Browser caching is important, but enough users will reach your website with an empty cache that you must have acceptable performance (whatever that means to you...) for an empty cache. The links that follow give reasons for the problem and quantitative data.

Performance Research, Part 2: Browser Cache Usage - Exposed

The original 2007 study by the YUI performance team showing that only 80% of requests to a major site like Yahoo had cached resources, and 40-60% of unique users experience a page request with a cold cache in a given day.

Web Performance: Cache Efficiency Exercise

Facebook reran the YUI study in 2015. It appears that things have gotten marginally better since 2007, but over 40% of unique users are getting at least one cold hit, and 15% of all requests have an cache. Predictably, mobile caches have lower hit rates.

Cache Them If You Can

Wide ranging discussion by Steve Souders in 2012 of why caching is not as effective as it could be. Includes that statistic that for users whose caches are full, the typical time to fill is 4 hours of active browsing, or 20 hours of clock time.

Call To Improve Browser Caching

Steve Souders asks why 40-60% of unique users have an empty cache at least once per day.

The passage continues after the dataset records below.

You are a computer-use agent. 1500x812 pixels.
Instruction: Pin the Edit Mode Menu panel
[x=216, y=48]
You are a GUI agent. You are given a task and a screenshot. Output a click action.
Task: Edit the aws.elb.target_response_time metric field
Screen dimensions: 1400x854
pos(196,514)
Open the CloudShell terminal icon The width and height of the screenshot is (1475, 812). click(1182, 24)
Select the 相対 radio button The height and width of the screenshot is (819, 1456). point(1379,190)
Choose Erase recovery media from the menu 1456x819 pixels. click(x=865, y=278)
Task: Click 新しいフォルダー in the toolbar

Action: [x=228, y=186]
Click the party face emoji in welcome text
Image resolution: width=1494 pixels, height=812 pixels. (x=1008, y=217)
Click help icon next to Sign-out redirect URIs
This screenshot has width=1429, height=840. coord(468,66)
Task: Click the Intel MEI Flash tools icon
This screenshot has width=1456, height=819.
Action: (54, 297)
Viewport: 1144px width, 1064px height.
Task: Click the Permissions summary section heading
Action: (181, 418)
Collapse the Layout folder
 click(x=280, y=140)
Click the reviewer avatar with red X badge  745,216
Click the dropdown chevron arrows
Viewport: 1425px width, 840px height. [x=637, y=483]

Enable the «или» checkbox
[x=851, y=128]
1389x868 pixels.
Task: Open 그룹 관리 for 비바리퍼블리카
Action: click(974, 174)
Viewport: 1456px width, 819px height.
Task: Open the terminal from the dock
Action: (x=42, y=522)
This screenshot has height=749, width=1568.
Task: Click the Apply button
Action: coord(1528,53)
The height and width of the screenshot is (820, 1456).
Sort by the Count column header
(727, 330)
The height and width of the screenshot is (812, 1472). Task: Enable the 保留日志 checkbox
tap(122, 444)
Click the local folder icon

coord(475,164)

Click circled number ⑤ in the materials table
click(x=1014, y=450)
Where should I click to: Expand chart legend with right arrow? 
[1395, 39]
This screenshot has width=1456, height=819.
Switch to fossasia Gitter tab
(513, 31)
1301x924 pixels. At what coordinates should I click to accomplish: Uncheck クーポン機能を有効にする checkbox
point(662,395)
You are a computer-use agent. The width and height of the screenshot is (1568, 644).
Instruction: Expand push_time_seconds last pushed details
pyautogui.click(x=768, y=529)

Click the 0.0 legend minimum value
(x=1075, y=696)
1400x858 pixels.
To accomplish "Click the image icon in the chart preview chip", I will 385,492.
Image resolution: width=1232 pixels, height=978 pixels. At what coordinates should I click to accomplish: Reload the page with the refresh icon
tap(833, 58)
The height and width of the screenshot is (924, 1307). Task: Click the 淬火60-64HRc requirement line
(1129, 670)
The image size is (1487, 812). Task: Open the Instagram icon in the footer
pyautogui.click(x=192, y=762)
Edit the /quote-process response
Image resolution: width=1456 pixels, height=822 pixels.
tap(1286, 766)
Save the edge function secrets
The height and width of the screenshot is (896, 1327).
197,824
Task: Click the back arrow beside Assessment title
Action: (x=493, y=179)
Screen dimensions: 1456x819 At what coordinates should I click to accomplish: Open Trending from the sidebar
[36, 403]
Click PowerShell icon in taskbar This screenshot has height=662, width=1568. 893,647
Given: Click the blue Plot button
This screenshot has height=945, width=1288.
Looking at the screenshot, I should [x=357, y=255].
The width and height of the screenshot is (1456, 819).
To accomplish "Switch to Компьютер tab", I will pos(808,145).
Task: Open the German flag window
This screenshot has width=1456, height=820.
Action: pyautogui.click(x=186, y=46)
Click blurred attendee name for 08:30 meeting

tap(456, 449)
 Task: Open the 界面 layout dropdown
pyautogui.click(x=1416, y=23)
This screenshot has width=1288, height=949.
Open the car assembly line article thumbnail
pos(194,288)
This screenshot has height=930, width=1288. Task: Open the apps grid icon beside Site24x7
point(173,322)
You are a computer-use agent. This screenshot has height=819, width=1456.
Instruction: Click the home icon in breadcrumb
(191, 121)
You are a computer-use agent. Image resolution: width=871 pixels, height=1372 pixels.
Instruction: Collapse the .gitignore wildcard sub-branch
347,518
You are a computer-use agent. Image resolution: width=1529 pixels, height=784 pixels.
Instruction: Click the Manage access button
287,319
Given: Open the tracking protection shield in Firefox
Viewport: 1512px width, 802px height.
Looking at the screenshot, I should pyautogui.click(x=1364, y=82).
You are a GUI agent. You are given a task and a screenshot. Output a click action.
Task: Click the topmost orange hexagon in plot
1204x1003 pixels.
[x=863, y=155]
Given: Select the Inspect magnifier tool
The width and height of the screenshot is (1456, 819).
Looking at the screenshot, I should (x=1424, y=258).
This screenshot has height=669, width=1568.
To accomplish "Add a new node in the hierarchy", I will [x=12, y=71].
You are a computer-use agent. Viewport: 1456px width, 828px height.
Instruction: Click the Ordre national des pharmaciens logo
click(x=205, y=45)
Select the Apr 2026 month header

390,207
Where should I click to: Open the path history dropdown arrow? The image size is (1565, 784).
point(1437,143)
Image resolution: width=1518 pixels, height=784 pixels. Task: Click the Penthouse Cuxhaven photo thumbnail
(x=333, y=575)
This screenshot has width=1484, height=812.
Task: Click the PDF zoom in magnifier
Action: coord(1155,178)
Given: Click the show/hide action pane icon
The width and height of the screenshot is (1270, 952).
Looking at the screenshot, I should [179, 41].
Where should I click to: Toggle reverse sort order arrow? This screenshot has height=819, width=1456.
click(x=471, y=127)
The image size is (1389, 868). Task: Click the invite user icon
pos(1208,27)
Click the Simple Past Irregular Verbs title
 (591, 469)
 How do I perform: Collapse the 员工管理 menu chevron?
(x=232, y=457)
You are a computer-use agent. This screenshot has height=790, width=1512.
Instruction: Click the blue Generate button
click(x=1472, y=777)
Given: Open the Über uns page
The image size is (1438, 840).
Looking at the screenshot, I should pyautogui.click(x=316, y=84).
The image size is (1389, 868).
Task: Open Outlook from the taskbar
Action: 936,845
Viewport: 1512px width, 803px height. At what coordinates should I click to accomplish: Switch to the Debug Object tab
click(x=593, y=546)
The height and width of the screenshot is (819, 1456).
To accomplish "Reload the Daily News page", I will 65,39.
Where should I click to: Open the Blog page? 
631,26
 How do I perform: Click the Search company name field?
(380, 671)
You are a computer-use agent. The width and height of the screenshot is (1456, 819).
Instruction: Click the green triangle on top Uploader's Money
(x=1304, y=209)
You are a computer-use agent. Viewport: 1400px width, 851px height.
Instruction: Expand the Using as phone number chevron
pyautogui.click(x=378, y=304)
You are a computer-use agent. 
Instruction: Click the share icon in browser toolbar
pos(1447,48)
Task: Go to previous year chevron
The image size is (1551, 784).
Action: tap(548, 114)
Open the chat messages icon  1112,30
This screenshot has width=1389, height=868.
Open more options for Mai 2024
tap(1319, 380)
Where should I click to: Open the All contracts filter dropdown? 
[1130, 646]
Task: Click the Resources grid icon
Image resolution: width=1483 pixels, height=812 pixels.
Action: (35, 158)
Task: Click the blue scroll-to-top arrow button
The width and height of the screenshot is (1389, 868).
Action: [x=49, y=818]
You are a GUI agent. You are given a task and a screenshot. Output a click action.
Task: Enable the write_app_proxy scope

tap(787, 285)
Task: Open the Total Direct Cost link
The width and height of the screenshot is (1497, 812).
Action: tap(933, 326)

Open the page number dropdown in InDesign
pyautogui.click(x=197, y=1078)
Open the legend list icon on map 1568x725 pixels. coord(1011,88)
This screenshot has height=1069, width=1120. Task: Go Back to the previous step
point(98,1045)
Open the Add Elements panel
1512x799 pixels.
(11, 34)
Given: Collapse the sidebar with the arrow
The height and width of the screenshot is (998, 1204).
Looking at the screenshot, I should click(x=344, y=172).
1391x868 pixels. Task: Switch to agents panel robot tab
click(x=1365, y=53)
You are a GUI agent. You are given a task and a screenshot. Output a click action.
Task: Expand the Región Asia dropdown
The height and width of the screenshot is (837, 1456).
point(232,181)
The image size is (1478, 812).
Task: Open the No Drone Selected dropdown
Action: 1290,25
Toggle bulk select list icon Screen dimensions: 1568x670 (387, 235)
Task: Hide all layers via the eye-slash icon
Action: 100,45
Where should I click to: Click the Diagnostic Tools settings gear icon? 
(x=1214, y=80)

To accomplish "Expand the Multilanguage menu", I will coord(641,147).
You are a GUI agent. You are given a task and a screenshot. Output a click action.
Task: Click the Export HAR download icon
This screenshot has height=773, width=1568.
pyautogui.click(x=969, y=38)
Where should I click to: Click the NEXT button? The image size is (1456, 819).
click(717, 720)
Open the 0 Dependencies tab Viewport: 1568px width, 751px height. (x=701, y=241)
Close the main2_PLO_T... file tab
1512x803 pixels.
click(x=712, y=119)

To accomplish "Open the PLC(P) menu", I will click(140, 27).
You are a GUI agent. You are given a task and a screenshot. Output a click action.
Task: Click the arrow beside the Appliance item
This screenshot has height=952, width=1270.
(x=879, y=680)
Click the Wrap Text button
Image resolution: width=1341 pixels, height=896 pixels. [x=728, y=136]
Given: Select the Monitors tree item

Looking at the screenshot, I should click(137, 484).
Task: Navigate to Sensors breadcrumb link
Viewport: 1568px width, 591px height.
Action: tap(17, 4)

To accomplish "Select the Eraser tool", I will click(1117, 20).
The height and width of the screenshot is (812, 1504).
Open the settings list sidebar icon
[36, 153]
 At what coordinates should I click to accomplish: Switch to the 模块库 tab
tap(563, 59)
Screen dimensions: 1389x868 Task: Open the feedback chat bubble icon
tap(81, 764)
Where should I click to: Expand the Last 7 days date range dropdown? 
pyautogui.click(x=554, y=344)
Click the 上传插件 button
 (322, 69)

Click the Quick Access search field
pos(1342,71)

The issue is that browser caches are typically too small, given the space available on desktop machines, and arguably cache eviction policies are no longer appropriate (scripts should be more aggresively cached than images, for instance).

HTTP Archive: JQuery

Steve Souders tests the percentage of sites from the HTTP Archive that use any given version of JQuery from the Google Hosted Libraries CDN. There is substantial version fragmentation and no version is referenced by more than 2% of sites. Without consolidation, it seems unlikely that including JQuery through an CDN will create a substantial caching effect.

Souders' article is from 2013 and replicates a 2011 investigation by Steve Webster. It's debatable whether the situation got worse or better in the meantime. On the plus side: more websites loaded some version of JQuery from the Google Hosted Libraries in 2013, and more websites used one of the top 10 most common versions of JQuery. However, the most used version of JQuery (1.4.2 in both years) was less popular in 2013.

JQuery 1.4.2 was quite old: one consequence of relying on the crowd for caching is that you only get the benefits if you use the same version that most people are using, potentially leaving you stuck with an outdated version.

Shared Cache is Going Away

As of late 2019, it appears new browser versions will stop sharing cached resources between domains in order to avoid leaking private information. So whatever caching gains that were present from using widely shared libraries will no longer be present.